*Work instructions:* Every line below that holds the string "thức" must be copied.

*Data section:*
________
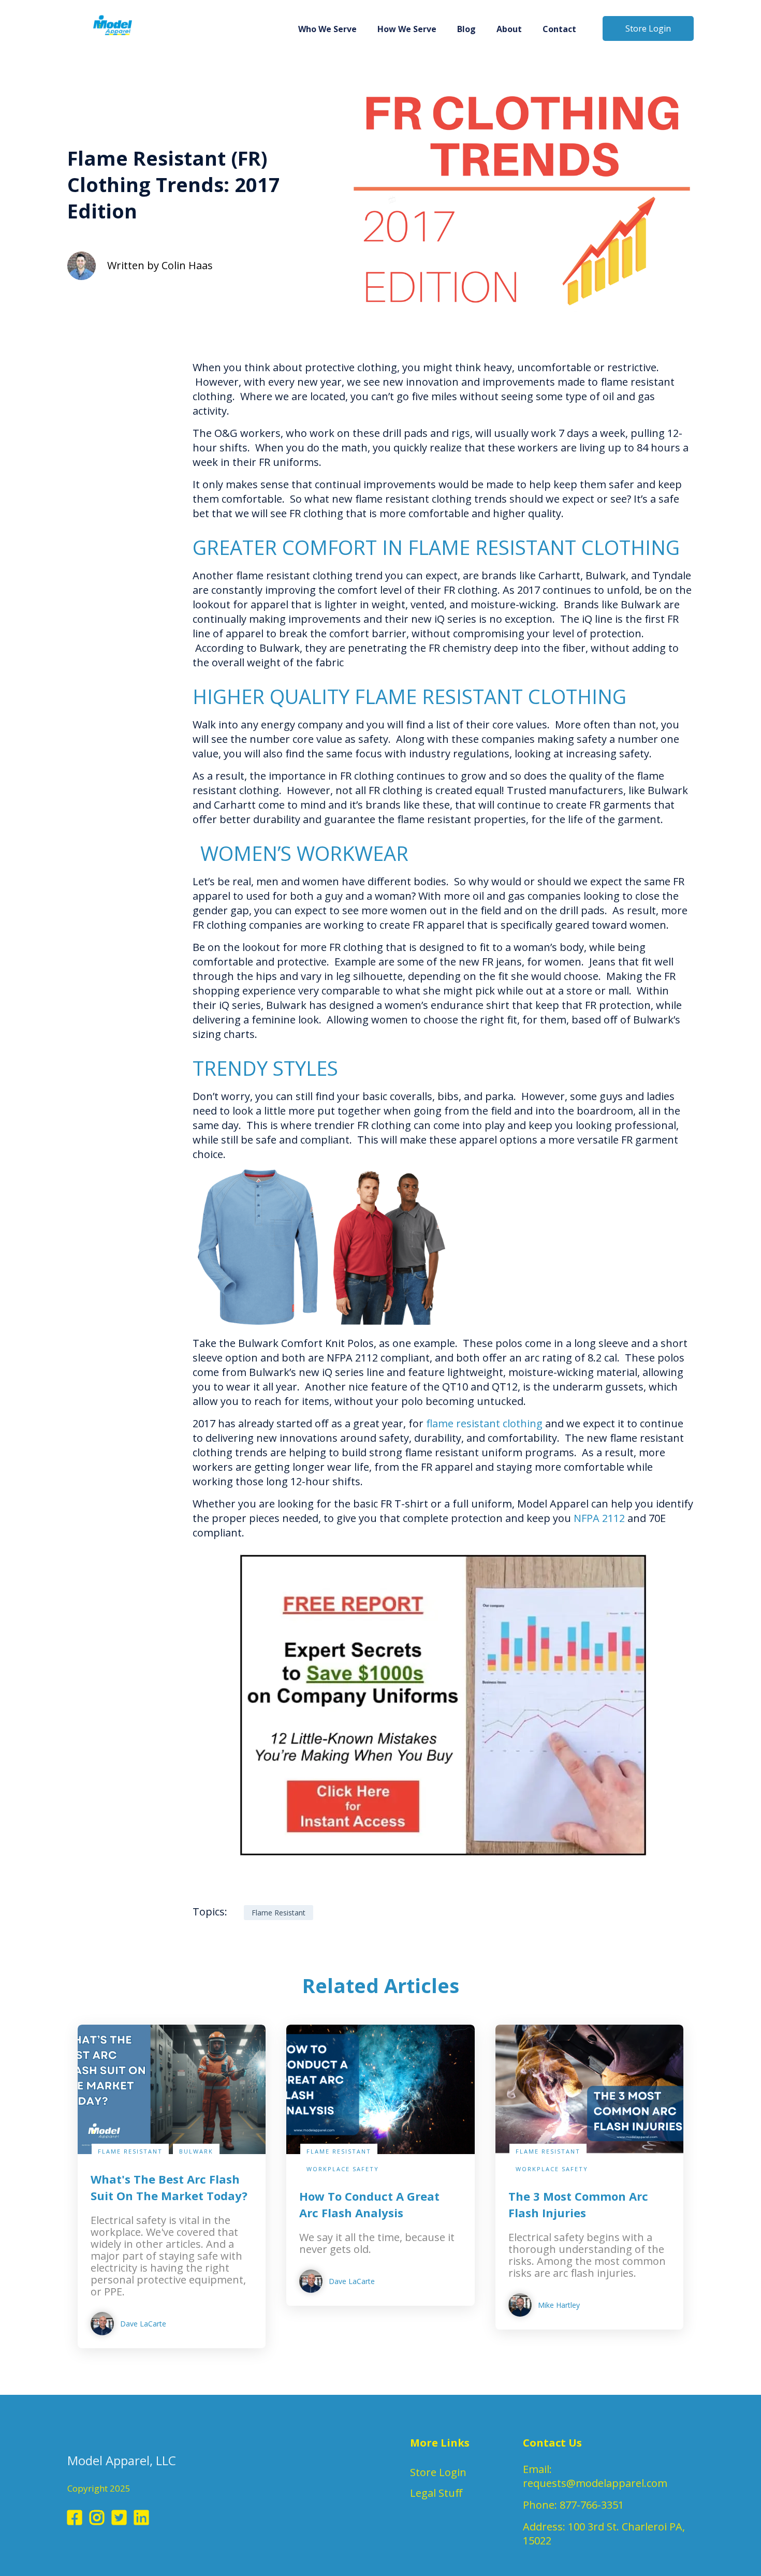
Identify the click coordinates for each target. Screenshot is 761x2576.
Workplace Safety (342, 2169)
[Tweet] (75, 401)
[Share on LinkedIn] (75, 429)
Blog (466, 29)
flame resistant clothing (484, 1423)
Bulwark (196, 2151)
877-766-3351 (592, 2505)
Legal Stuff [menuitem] (436, 2493)
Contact (559, 29)
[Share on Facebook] (75, 372)
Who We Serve (327, 29)
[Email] (74, 457)
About (509, 29)
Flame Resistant (105, 122)
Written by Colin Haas (160, 265)
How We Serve (406, 29)
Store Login (648, 28)
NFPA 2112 (599, 1518)
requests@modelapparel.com (595, 2483)
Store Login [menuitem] (438, 2472)
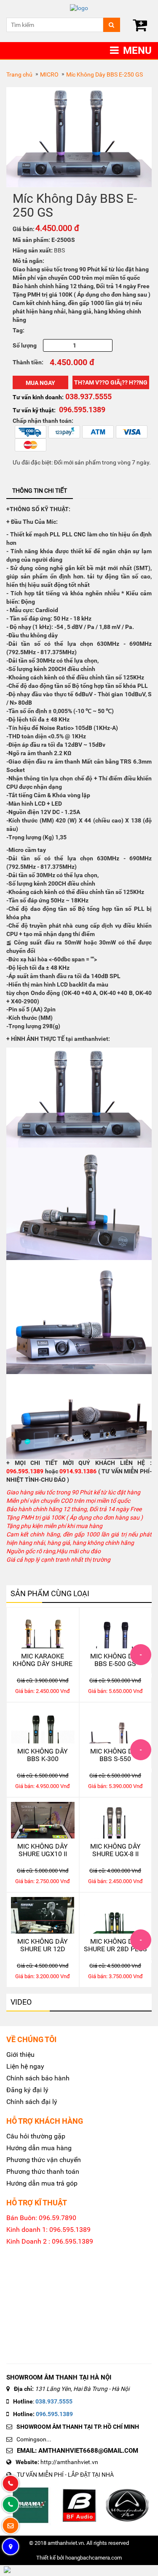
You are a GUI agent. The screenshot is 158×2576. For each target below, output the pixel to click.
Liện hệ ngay (25, 2066)
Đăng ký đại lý (27, 2090)
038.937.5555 (53, 2401)
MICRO (49, 74)
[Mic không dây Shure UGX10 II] (43, 1820)
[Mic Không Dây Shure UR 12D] (43, 1915)
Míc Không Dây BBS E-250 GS (104, 74)
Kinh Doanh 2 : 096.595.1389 (49, 2241)
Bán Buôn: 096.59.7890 (41, 2218)
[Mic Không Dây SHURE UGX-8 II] (115, 1820)
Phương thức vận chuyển (43, 2160)
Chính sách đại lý (31, 2102)
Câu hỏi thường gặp (35, 2136)
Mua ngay (40, 382)
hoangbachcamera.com (93, 2558)
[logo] (79, 8)
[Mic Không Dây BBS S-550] (115, 1725)
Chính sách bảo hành (38, 2078)
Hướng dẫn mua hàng (39, 2148)
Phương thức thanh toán (42, 2171)
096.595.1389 (54, 2414)
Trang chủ (19, 74)
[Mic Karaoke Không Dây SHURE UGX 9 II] (43, 1630)
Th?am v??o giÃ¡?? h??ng (110, 382)
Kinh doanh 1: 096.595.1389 (48, 2230)
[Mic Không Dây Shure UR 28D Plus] (115, 1915)
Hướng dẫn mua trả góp (42, 2183)
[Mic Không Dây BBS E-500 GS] (115, 1630)
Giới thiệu (20, 2055)
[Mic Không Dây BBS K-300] (43, 1725)
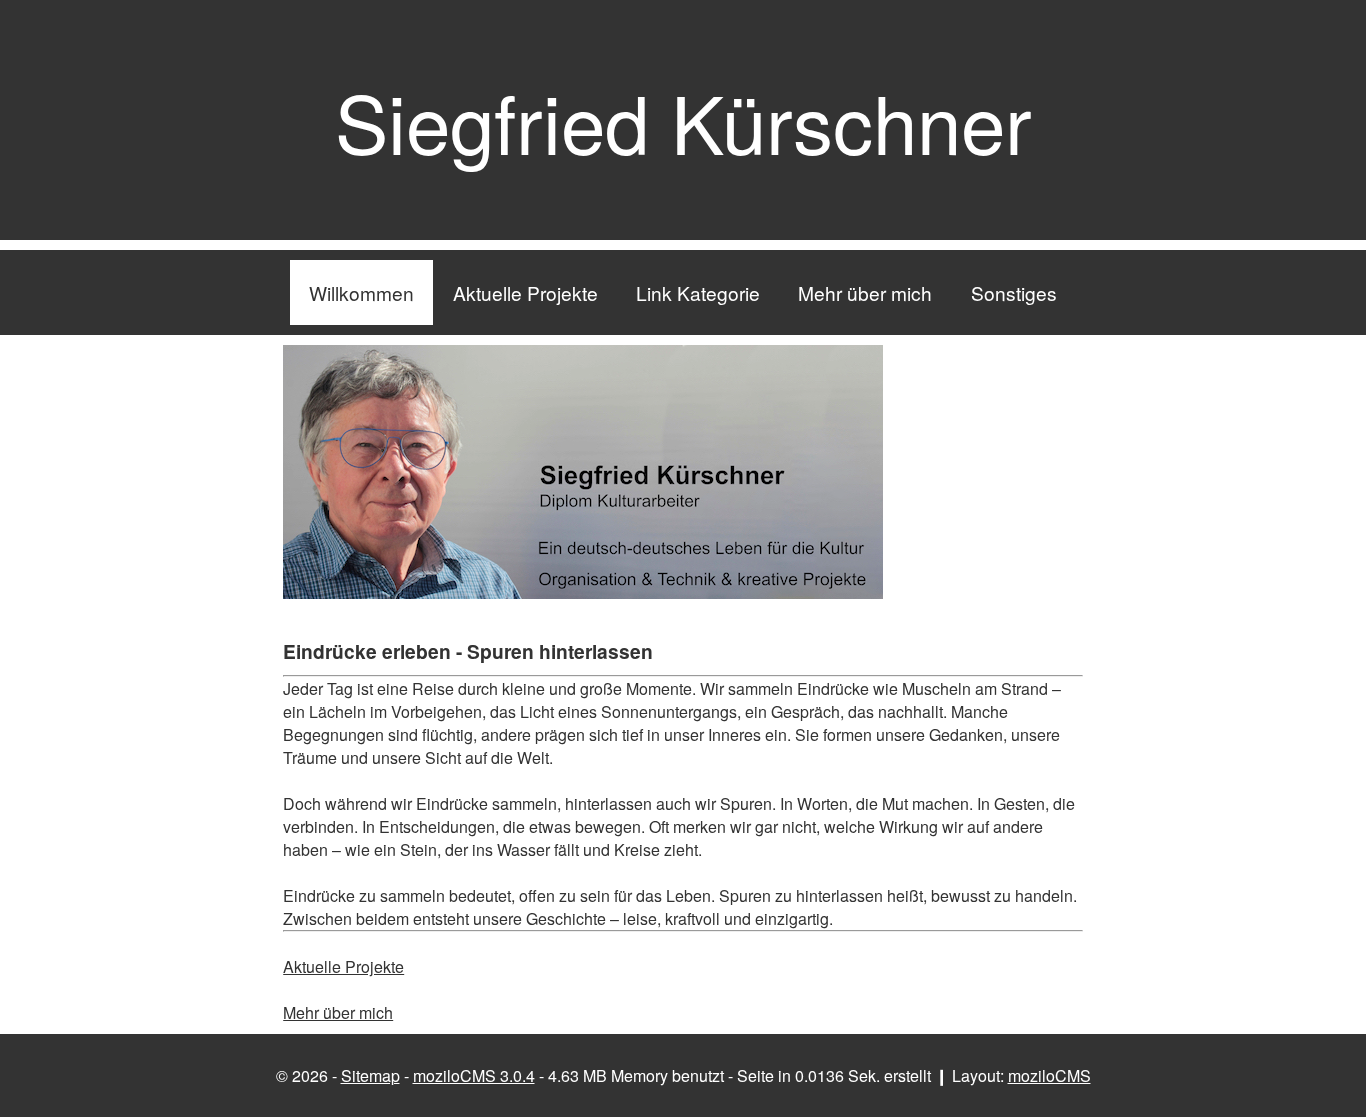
________
*Response below:*
Phương thức vận chuyển (43, 2160)
Phương thức thanh toán (42, 2171)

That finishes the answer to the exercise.